Após a cerimônia de Proclamação, irromperam todos em gritos de euforia, liberdade e vivas à República, com tiros para o alto e cantorias. Logo chegou a galope o tenente Teixeira Nunes, empunhando pela primeira vez a bandeira tricolor, mandada fazer às pressas em Bagé e passa a desfilar por entre seus companheiros com a bandeira verde, vermelha e amarela da República Rio-Grandense, comemorando sua independência.

Foram conclamadas as demais províncias brasileiras a unirem-se como entes federados no sistema republicano, foi criado um hino nacional e bandeira própria do novo estado, até hoje cultivados pelo Estado do Rio Grande do Sul. Também foi estabelecida a capital na pequena cidade de Piratini, donde surgiu uma nova alcunha, a República de Piratini.

A partir deste momento, ocorreu a falência imediata da Revolta Farroupilha e o início da Guerra dos Farrapos propriamente dita. A mudança de posicionamento dos Farrapos foi imediata. Já não desejavam mais substituir o Presidente da Província de São Pedro do Rio Grande por outro, pois agora haveriam de ter um Presidente da República independente.
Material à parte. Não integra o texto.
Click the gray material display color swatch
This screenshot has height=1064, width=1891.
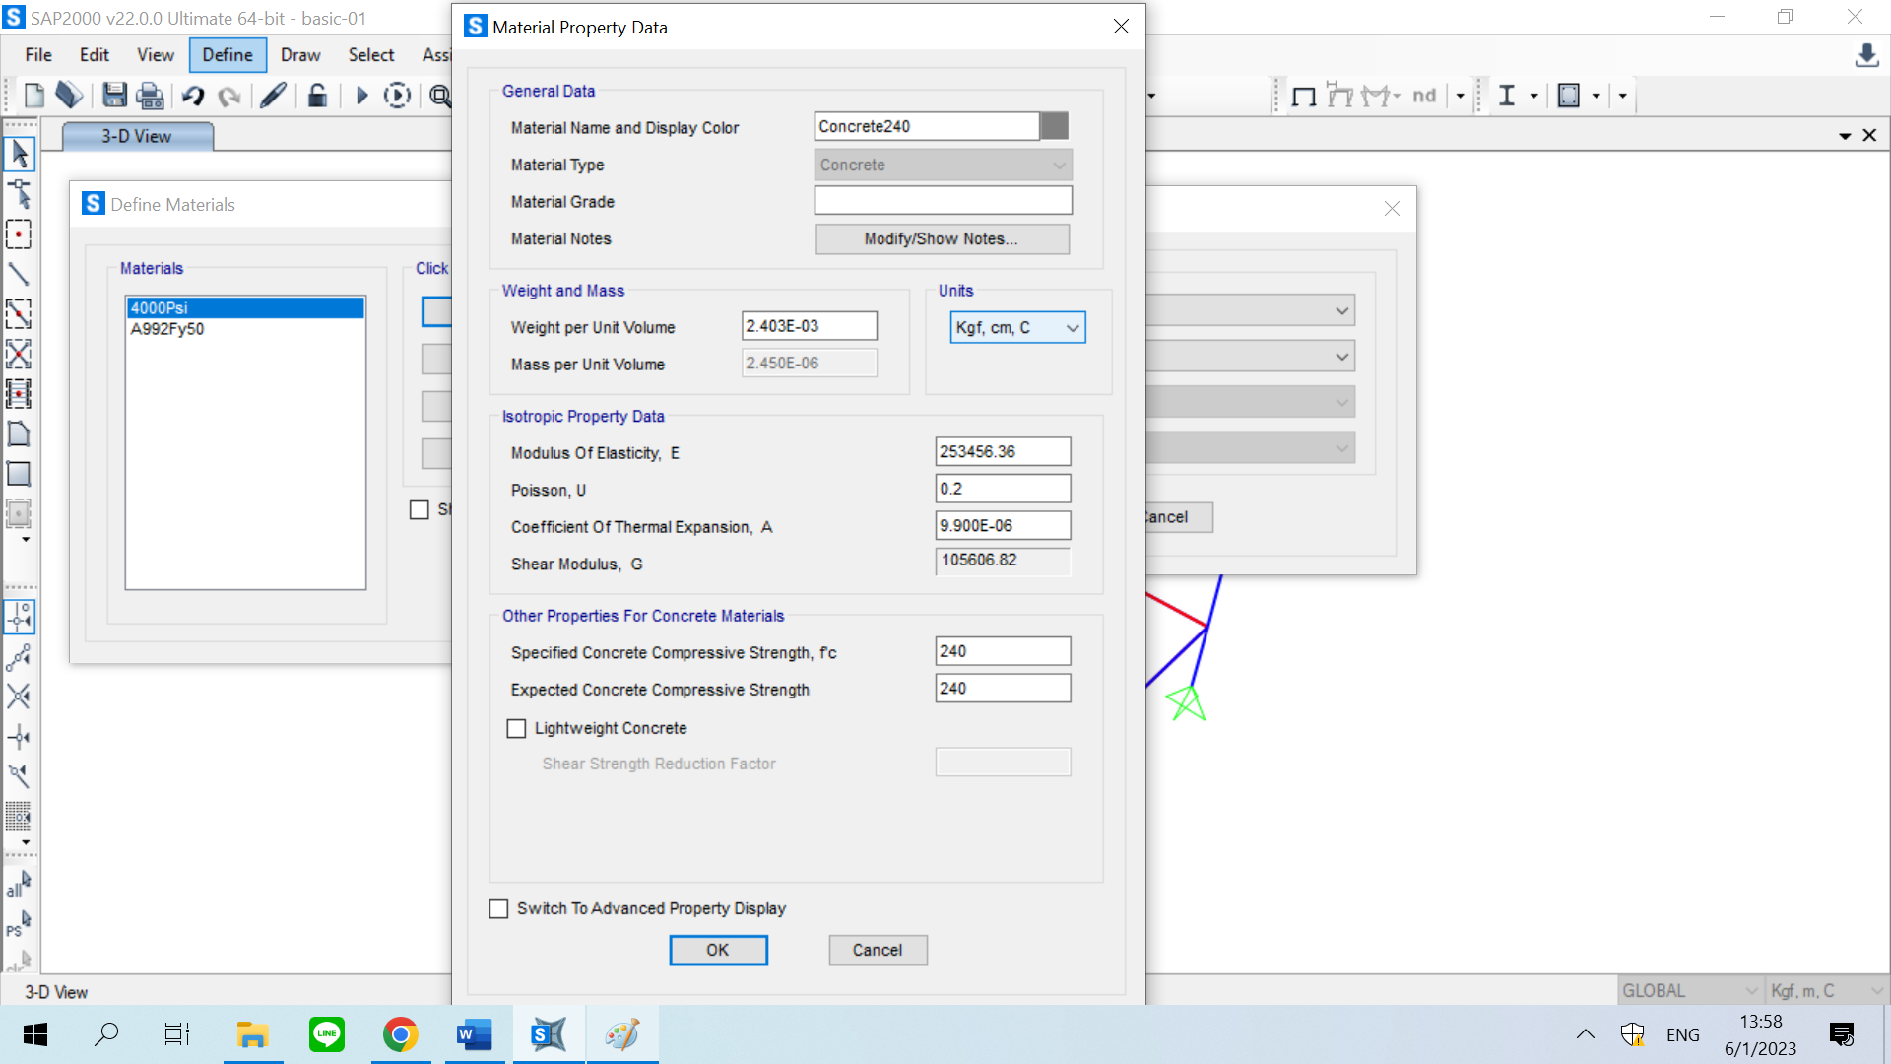coord(1054,126)
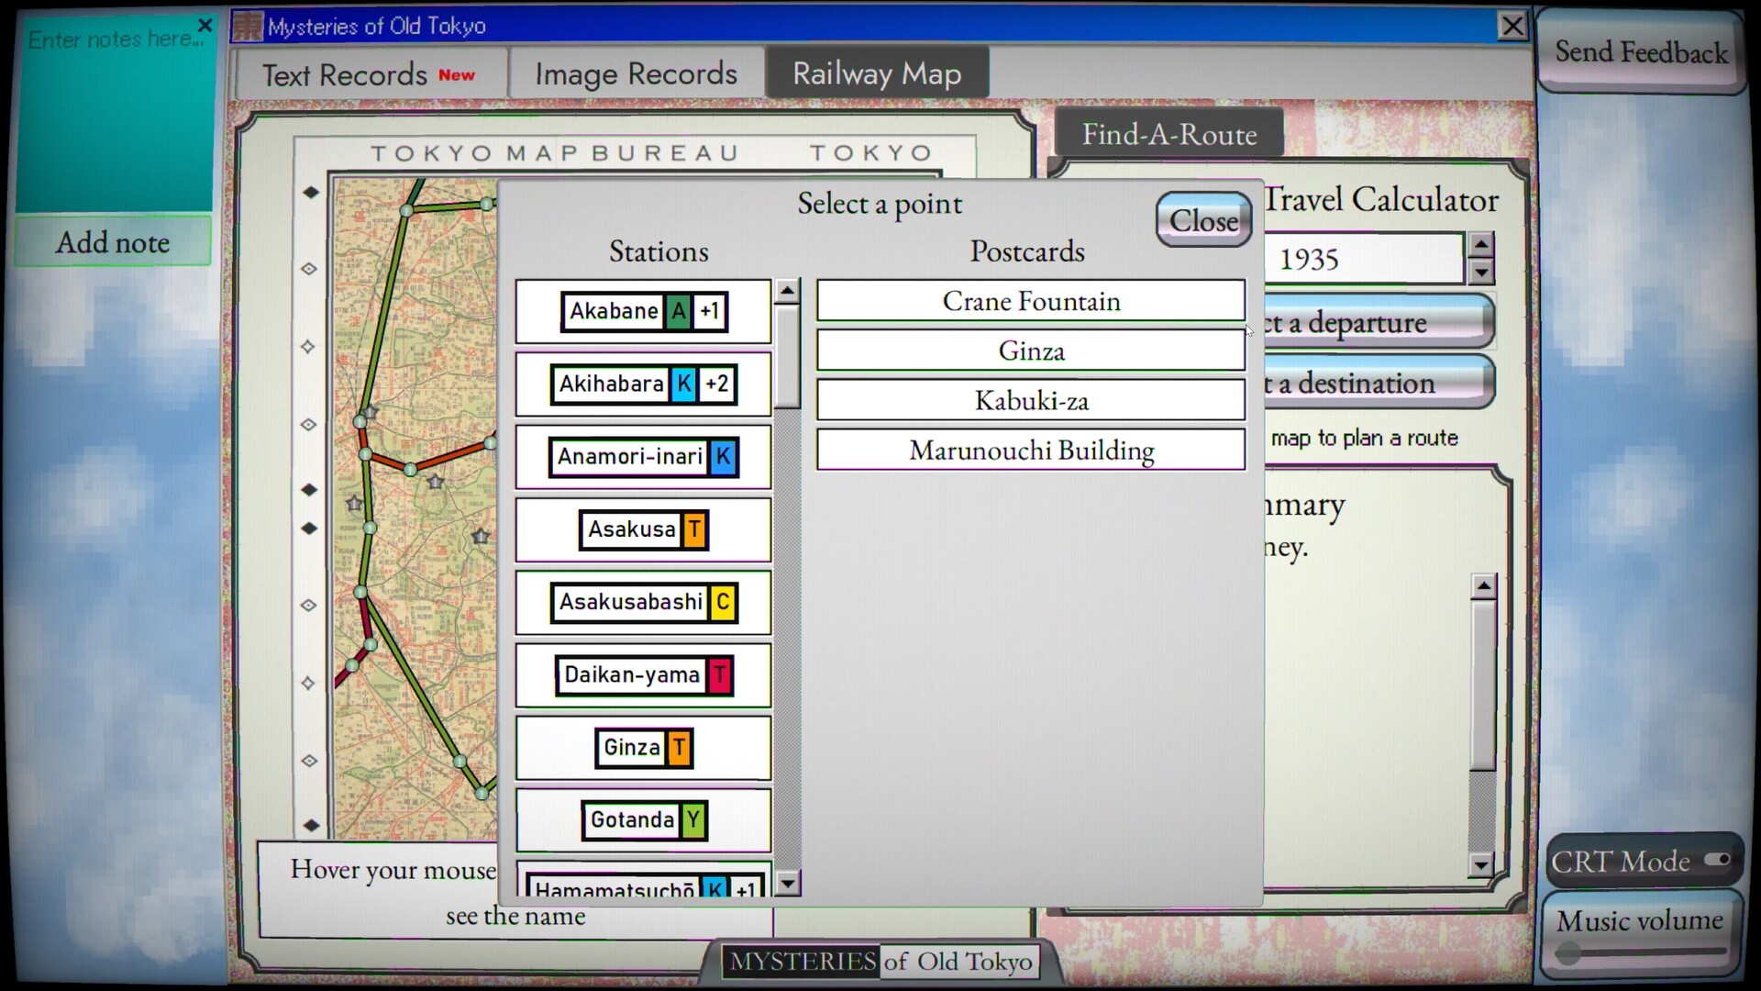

Os combatentes não era mais revoltosos farroupilhas, mas soldados do Exército Republicano Rio-Grandense. O pavilhão que defendiam não era mais a bandeira imperial verde-amarela, mas a quadrada bandeira republicana verde, vermelha e amarela em diagonal (sem o brasão no meio). Não lutavam mais por reconhecimento e atenção, mas pela defesa da independência e soberania de seu país. Já não era mais a luta de revoltosos em busca de justiça, mas uma guerra de exército defensor (republicano) contra exército agressor (imperial);

A república Rio-grandense tinha escasso apoio nas áreas colonizadas pela recente imigração alemã. Esses imigrantes haviam se fixado na desativada Real Feitoria do Linho Cânhamo em colônias cedidas pelo império, no Vale do Rio dos Sinos. Em Porto Alegre, apesar da simpatia de parte das camadas médias, não recebia o apoio popular, que mobilizava outras cidades da Província de São Pedro do Rio Grande. Inicialmente sua base social era originária de liberais, militares, industriais do charque e, especialmente, de estancieiros com capacidade de liderar exércitos particulares de "peões", vaqueiros que lhes prestavam serviços ou deles dependiam para subsistência e defesa e cuja obediência e fidelidade era garantida por traços feudais da cultura local; e por escravos, que no meio rural eram incluídos no convívio social dos peões. Como havia interfaces com o Uruguai, também eram contratados elementos de lá provenientes. Os exímios cavaleiros forjados nas lides campeiras, chamados "gaúchos", formavam corpos de cavalaria de choque aptos a travar uma guerra de guerrilha. Esses exércitos dispunham de alta mobilidade e conhecimento do terreno, mas sem dispor de infantaria nem adequada artilharia, os Farroupilhas tinham fraca capacidade bélica contra as cidades fortificadas do Rio Grande e Porto Alegre, e pouca capacidade de defesa das praças que controlavam.